Heh. I think ProPublica or NYT had a story where a a PE owner of a hospital in VA actually takes advantage of huge drug discounts if you have such a hospital, but sets up outpatient clinics in rich neighborhoods in VA to write high margin prescriptions, pocketing the savings from serving a poor community on the drug costs. Nice scam, if you can run it.
Paying yourself rent, a trick used over and over-- educator-run charter schools succumbed long ago to that and other “control fraud” moves: https://lagacetanewspaper.com/charter-school-explosion-following-the-money-part-5-of-7/
It may be a trivial distinction but the startup/venture capital world has been a Ponzi scheme for decades.
Companies went public in the 90s with hardly any revenue, let alone profitability. The idea in theory is that companies spend profits and investment $s on growth. Remember webvan? IOW the story they tell is they *could* be profitable whenever they wanted to be.
There’s no pretending anymore. Many VCs pump up startup valuations just to prepare to flip them to retail investors. I don’t think VCs respond directly to Fed actions, but rather their LPs hoard $ when there’s a recession or threat of one, so funding “dries up.”
VCs love the “corrections” because the startups must become more lean and more dependent on investment dollars at a lower valuation. This is the startup game that founders have been convinced to play. The VCs don’t have to put their own in charge.
Unicorns: Fanciful beasts that self-described wizards convince peasants they can own for a fee.
Demosthenes would have his work cut out for him in 2023.
Excellent! Thank you, Matt! On a much smaller scale, we in Minnesota watched a bubble pop with Pipeline Foods, which went bankrupt in 2021. Same situation ~ as the “only organic grain trader in the country”, it was the golden child of our food space up to the very point of its insolvency. It turns out that it was just a private equity outfit, and that they’d been overstating the value of their assets until the debt financing ran dry; particularly to farmers, who simply lost their inventories when whatever value was left went to investors overseas.
Thankfully, they’re getting sued now; but the former CEO still goes around acting like a power broker. My last job was involved with him, and I highly suspect they were up to the same shenanigans. Here, if you build an enticing enough brand with a corporate responsible story behind it; there’s a chance General Mills will buy it from you. No worries if you screw all your stakeholders in the process~ the insiders will cash out the second the monolith buys you and your story of “food justice.”

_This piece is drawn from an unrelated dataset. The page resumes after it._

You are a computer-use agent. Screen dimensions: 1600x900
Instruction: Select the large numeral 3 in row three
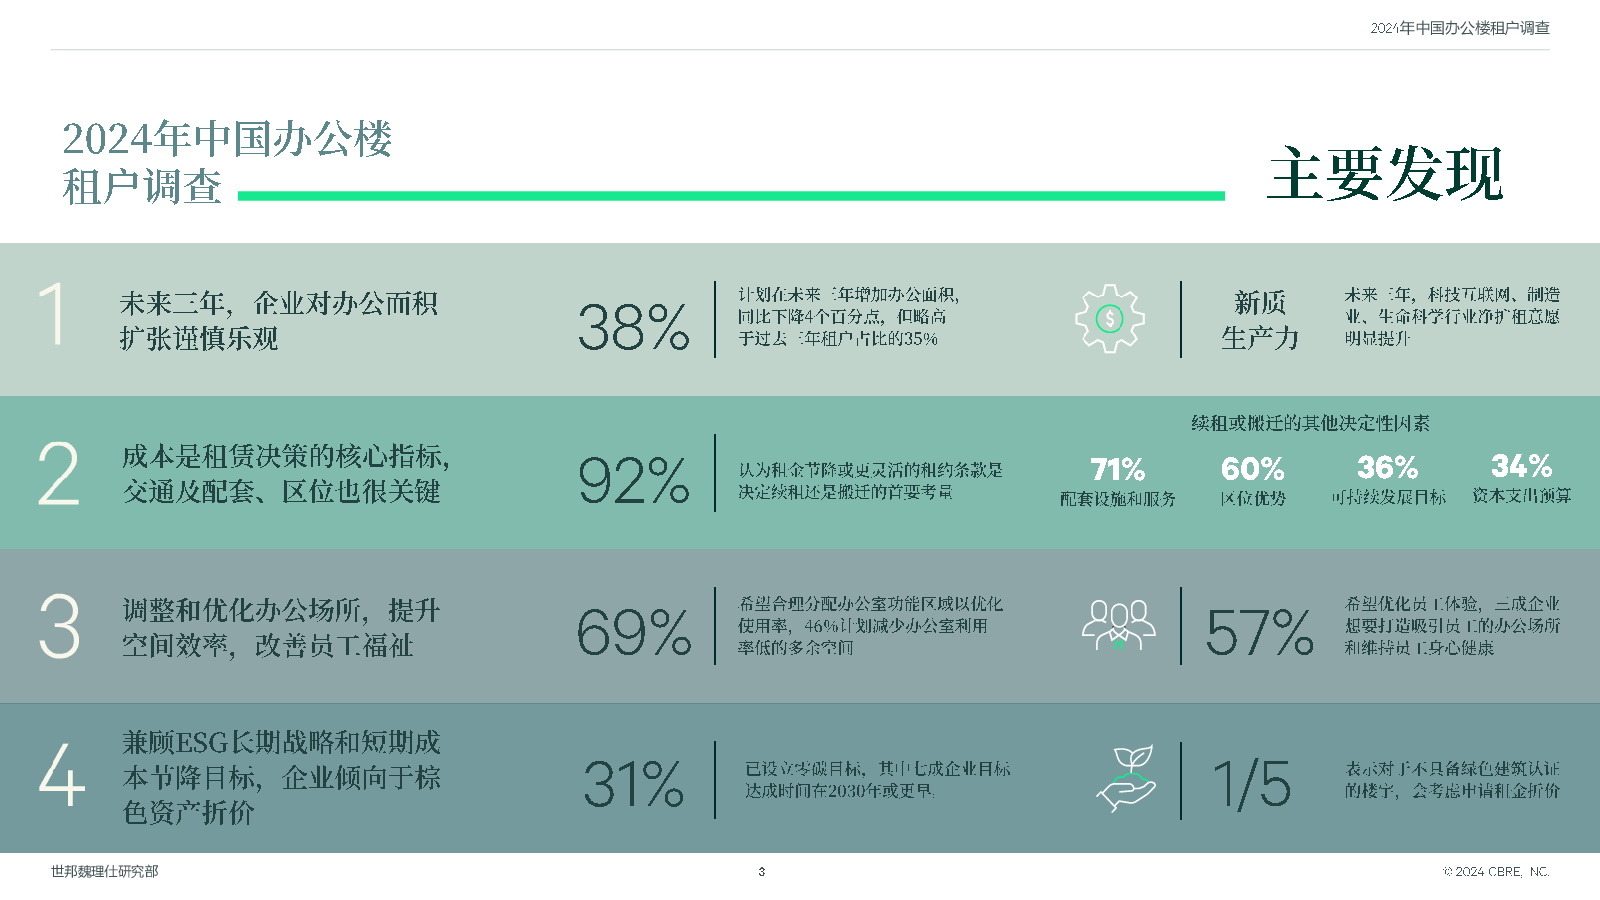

Matt, you really delivered, out did yourself with this piece.
of course, I'm trying to talk myself back off the ledge after reading it, but there is that tiny amount of hopium to cling to.
oh, the tangled webs we weave....
Didn't know LastPass had been acquired by private equity. I was using it. Now I have to change all my passwords.
What we need is a service that lets us know when a business we use gets acquired by private equity, so we can leave. I would subscribe!
I need to go back and read, after reading commits here, wil save.